**Aim**
Rewrite the items below, replacing "Screen dimensions" with "Display size" wherever it occurs and leaving everything else unchanged. Leave the pictures out of your answer.

(Records for finding displayed items)

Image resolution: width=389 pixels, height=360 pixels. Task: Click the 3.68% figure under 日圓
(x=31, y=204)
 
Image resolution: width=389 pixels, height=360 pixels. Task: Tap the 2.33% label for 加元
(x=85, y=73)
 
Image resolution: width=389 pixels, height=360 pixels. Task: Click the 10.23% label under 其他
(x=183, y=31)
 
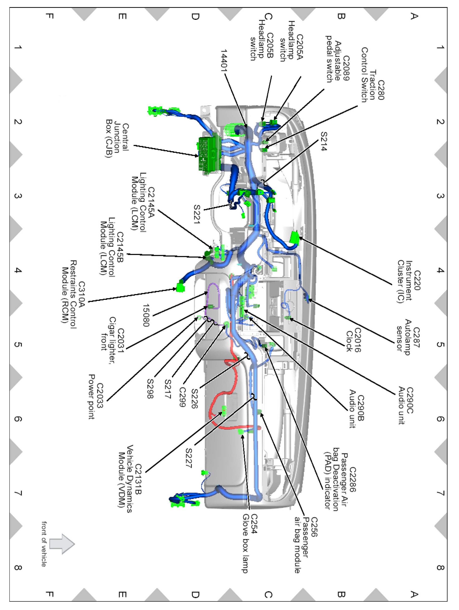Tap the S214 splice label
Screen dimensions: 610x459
[x=324, y=141]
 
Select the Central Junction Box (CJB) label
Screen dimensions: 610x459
[x=117, y=140]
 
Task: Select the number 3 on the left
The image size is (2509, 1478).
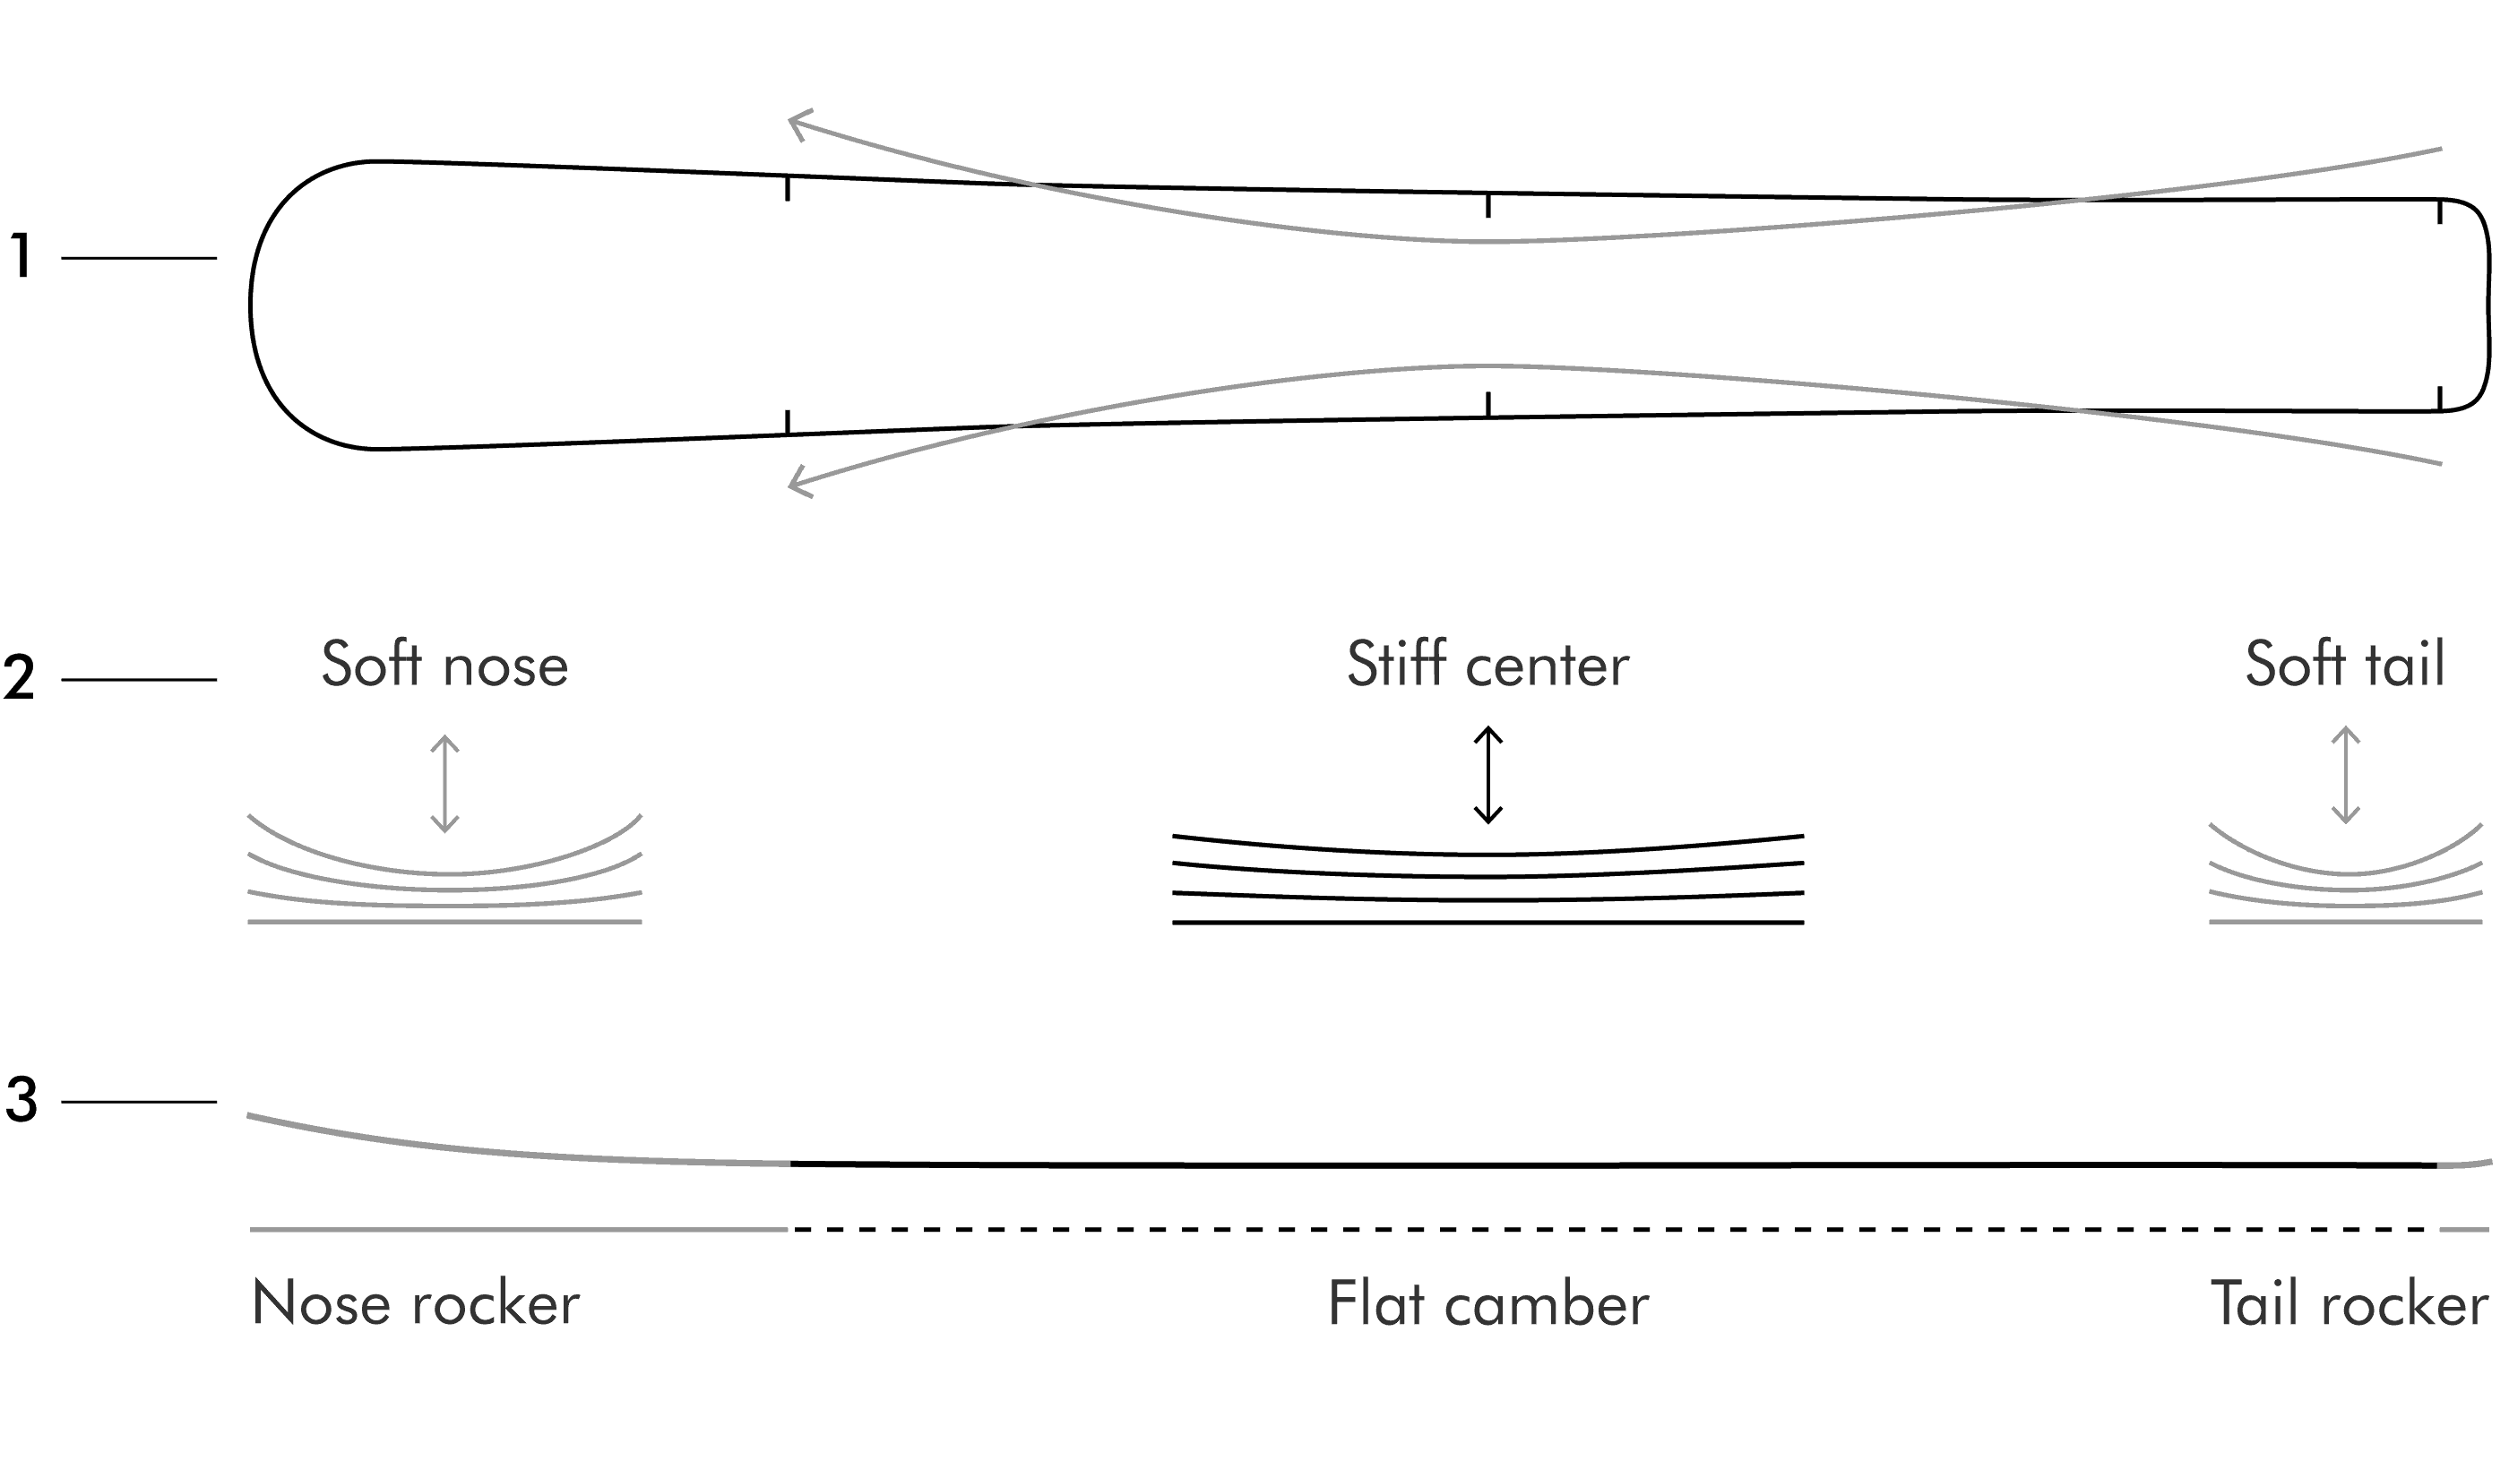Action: click(21, 1101)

**Right answer**
Image resolution: width=389 pixels, height=360 pixels. Task: Click the 3.68% figure under 日圓
(x=31, y=204)
 
Image resolution: width=389 pixels, height=360 pixels. Task: Tap the 2.33% label for 加元
(x=85, y=73)
 
Image resolution: width=389 pixels, height=360 pixels. Task: Click the 10.23% label under 其他
(x=183, y=31)
 
Tap the S214 splice label
Display size: 610x459
[x=324, y=141]
 
Select the Central Junction Box (CJB) label
Display size: 610x459
[x=117, y=140]
 
Task: Select the number 3 on the left
The image size is (2509, 1478).
Action: click(21, 1101)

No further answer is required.